Diana W. Bianchi, MD ‘80
The Stanford Medicine Alumni Association has annouced that Diana W. Bianchi, MD, will receive the prestigious J.E. Wallace Sterling Lifetime Achievement Award in Medicine. She will be honored at a dinner held on the Stanford campus on December 9, 2017.
Diana W. Bianchi is the Director of the Eunice Kennedy Shriver National Institute of Child Health and Human Development (NICHD) at the National Institutes of Health (NIH) in Bethesda, Maryland. She is also an investigator in the National Human Genome Research Institute. Formerly, she was the Executive Director of the Mother Infant Research Institute at Tufts Medical Center and a professor of Pediatrics, Obstetrics and Gynecology at Tufts University School of Medicine. She was also Vice Chair for Pediatric Research at the Floating Hospital for Children, Boston.
Dr. Bianchi is a graduate of the University of Pennsylvania. She received her M.D. from Stanford University School of Medicine and her postgraduate training in Pediatrics, Medical Genetics and Neonatal-Perinatal Medicine at Boston Children’s Hospital and Harvard Medical School. She is board-certified in all three specialties. Her clinical expertise is in prenatal and neonatal genetics and genomics.
Dr. Bianchi’s research focuses on noninvasive prenatal diagnosis using fetal and placental DNA sequencing and using information from fetal gene expression to develop novel fetal therapies for genetic disorders such as Down syndrome. She has published over 300 peer-reviewed articles, and is one of four authors of the book Fetology: Diagnosis and Management of the Fetal Patient, which won the Association of American Publishers award for best textbook in clinical medicine in 2000. She is also Editor-in-Chief of the International Society for Prenatal Diagnosis’ official journal, Prenatal Diagnosis.

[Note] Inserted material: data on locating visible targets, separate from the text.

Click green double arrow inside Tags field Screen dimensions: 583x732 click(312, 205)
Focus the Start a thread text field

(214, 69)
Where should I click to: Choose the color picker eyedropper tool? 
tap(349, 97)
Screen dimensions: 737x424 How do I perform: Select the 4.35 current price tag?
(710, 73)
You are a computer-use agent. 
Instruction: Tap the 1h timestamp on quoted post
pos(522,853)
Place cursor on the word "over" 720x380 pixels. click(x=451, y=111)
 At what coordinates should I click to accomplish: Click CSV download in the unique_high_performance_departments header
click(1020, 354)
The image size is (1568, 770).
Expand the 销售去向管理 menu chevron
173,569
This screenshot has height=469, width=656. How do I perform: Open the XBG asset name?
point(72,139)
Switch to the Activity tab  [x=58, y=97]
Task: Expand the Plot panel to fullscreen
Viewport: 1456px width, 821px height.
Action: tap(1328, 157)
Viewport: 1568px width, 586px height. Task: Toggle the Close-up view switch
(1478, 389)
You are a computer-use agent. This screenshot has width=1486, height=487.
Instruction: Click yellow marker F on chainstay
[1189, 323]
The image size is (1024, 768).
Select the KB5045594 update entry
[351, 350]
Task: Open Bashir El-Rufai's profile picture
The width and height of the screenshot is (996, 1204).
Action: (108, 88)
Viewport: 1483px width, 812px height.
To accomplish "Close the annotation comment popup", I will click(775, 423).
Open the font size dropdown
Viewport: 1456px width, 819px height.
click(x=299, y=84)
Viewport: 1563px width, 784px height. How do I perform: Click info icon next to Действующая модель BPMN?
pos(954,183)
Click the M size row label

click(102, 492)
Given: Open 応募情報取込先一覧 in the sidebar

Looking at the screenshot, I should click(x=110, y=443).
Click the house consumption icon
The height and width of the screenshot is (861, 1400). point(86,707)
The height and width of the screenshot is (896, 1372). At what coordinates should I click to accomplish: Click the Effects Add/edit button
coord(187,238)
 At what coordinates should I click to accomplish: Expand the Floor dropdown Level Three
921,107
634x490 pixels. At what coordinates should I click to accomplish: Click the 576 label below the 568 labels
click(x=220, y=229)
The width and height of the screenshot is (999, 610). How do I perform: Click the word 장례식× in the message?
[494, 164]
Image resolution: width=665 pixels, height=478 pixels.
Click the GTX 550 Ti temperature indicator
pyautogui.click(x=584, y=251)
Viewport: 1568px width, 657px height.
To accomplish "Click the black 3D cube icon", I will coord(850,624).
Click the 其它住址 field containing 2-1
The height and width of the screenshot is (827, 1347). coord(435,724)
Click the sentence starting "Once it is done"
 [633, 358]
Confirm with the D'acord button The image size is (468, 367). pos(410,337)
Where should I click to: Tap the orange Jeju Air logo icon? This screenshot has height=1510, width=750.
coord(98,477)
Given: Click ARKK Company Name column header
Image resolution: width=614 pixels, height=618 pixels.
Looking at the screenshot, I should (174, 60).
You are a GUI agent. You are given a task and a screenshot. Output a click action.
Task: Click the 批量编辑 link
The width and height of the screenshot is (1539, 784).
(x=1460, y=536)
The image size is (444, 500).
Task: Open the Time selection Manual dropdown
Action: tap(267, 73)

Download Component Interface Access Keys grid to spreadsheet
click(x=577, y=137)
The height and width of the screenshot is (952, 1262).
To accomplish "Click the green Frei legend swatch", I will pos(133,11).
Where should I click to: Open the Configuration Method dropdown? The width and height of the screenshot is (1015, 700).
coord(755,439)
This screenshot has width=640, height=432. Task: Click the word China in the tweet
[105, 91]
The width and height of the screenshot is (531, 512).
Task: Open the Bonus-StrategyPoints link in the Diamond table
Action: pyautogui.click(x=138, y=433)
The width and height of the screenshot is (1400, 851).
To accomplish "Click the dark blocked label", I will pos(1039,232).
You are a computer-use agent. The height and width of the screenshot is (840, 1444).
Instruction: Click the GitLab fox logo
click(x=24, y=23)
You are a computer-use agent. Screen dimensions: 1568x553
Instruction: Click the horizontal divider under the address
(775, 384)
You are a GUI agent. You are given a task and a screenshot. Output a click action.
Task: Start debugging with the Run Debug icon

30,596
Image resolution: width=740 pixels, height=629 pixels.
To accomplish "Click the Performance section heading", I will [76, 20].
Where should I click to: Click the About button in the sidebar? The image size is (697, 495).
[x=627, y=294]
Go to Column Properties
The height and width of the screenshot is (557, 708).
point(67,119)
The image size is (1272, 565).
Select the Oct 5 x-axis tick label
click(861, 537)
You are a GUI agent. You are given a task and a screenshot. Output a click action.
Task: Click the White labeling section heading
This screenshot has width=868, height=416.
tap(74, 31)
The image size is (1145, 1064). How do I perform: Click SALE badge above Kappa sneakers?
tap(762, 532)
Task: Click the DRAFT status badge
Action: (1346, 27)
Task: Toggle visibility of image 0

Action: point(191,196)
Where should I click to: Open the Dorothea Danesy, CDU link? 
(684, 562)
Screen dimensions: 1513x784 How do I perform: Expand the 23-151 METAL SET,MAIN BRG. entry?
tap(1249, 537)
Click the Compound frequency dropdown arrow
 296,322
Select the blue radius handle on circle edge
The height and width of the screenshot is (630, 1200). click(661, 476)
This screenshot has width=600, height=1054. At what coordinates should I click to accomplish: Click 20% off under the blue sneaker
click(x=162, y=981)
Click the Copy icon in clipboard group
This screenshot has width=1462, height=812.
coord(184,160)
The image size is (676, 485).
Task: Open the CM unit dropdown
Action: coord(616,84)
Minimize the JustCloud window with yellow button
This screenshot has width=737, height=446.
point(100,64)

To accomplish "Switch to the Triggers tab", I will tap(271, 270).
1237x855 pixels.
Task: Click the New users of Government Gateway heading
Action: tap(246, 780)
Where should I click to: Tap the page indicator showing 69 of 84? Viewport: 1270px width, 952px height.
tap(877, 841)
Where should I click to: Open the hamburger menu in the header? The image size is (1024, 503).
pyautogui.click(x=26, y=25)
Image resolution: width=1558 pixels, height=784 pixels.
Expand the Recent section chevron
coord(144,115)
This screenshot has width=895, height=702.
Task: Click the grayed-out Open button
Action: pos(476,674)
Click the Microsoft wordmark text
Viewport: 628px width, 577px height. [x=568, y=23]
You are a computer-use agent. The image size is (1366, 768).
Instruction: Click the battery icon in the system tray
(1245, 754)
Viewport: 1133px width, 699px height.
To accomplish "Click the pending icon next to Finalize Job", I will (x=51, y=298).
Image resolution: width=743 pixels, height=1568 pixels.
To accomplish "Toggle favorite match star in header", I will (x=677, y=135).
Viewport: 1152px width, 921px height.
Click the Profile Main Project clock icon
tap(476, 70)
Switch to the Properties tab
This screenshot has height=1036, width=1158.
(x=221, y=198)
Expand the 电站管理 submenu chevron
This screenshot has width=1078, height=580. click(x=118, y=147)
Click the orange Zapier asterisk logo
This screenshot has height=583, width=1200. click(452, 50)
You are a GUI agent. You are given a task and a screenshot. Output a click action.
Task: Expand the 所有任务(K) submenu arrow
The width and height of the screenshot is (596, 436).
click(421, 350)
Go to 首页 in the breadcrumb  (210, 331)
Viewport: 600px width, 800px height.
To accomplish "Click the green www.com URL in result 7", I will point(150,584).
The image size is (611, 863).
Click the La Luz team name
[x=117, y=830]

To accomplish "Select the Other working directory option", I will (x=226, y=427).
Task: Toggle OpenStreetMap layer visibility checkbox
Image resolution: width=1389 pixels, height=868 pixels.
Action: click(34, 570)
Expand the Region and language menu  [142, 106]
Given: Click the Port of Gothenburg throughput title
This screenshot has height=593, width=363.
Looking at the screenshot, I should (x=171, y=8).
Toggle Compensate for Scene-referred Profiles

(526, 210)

Dr. Bianchi has received multiple awards, including the Christopher Columbus Spirit of Discovery Award and the Distinguished Faculty Award, both from Tufts University, the 2015 Neonatal Landmark Award from the American Academy of Pediatrics, the 2016 Maureen Andrew Award for Mentorship from the Society for Pediatric Research, and the 2017 Colonel Harland Sanders Award for lifetime achievement in Medical Genetics from the March of Dimes. In 2013 she was elected to the National Academy of Medicine.